1、醫保目錄內費用保障:參保人按規定在本市定點醫療機構及市外定點醫療機構住院和進行門診特定病種治療發生的基本醫療費用(包含單獨支付的國談藥品費用以及在符合規定的本市雙通道藥店發生的上述醫療費用),經本市社會醫療保險各項保障待遇核報後,個人負擔費用年度累計1.6萬元以上部分。
2、住院自費合規藥品和檢驗檢查費用保障:參保人按規定在本市定點醫療機構及市外定點醫療機構住院發生並結算的確因病情需要且經醫生同意的合規藥品費用和檢驗檢查費用中,個人負擔費用年度累計1.6萬元以上部分。

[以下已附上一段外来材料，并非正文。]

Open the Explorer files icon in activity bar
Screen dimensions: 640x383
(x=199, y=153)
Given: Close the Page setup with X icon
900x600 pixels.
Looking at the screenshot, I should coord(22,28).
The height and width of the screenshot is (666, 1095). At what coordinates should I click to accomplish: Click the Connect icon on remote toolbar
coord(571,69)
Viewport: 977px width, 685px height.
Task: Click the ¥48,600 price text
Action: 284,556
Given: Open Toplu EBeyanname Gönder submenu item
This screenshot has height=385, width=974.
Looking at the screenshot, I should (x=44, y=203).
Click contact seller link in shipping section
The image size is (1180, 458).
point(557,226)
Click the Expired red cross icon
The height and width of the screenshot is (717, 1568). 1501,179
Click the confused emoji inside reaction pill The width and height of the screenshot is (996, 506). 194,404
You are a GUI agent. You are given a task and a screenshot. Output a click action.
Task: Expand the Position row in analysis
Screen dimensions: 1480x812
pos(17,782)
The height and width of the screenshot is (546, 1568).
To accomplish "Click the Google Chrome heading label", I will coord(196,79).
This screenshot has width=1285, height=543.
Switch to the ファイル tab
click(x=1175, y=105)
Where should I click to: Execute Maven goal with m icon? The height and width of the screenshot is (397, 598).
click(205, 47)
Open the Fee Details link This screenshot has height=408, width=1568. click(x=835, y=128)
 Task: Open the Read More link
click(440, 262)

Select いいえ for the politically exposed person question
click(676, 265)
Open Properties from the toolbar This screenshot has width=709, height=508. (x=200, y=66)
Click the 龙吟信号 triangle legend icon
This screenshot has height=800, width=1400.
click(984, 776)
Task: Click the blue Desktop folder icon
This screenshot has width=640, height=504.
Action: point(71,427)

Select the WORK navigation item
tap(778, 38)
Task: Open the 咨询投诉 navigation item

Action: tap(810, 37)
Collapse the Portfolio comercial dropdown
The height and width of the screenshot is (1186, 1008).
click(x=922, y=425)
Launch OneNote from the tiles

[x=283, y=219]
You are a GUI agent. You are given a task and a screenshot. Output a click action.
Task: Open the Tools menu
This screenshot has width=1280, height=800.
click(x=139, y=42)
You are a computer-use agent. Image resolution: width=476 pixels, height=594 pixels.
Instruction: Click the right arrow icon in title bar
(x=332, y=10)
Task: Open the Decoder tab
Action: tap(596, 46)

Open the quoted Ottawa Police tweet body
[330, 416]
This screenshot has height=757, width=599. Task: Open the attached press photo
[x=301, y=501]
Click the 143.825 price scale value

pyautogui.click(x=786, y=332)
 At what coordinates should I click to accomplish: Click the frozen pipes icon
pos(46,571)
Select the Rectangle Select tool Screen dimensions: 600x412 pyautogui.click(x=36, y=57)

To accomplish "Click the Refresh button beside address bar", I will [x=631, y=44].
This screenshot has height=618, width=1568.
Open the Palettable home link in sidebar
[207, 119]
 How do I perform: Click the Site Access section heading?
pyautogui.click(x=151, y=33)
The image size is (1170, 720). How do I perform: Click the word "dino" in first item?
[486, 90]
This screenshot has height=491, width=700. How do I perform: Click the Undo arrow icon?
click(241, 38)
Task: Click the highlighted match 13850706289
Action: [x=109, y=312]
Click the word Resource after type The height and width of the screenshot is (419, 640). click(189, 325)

3、門診合規藥品保障:參保人確因病情需要且經醫生同意在本市定點醫療機構及市外定點醫療機構進行門診特定病種和普通門(急)診治療發生並結算的合規藥品費用,個人負擔費用年度累計4萬元以上部分。參保人使用原《深圳市重特大疾病補充醫療保險藥品目錄》中指定的兩種合規藥品(註射用鹽酸伊達比星、帕博利珠單抗註射液)費用(含憑定點醫療機構相關專科醫師處方到指定藥店購買並在定點醫療機構門診治療使用),不設免賠額,由“深圳惠民保”報銷70%。
4、罕見病自費藥品費用保障:參保人在本市及市外罕見病協作網醫院及本市指定藥店確因病情需要使用6種罕見病對應的7個自費藥品產生的費用,個人負擔費用年度累計1.6萬元以上部分,按照參保人連續參加本市重特大疾病補充醫療保險或“深圳惠民保”時間報銷。
5、“港澳藥械通”費用保障:壹個投保年度內,參保人在本市指定醫院確因病情需要使用“港澳藥械通”範圍內的指定藥械(註射用維泊妥組單抗、厄達替尼片、磁力可控延長鈦棒),個人負擔費用年度累計4萬元以上部分。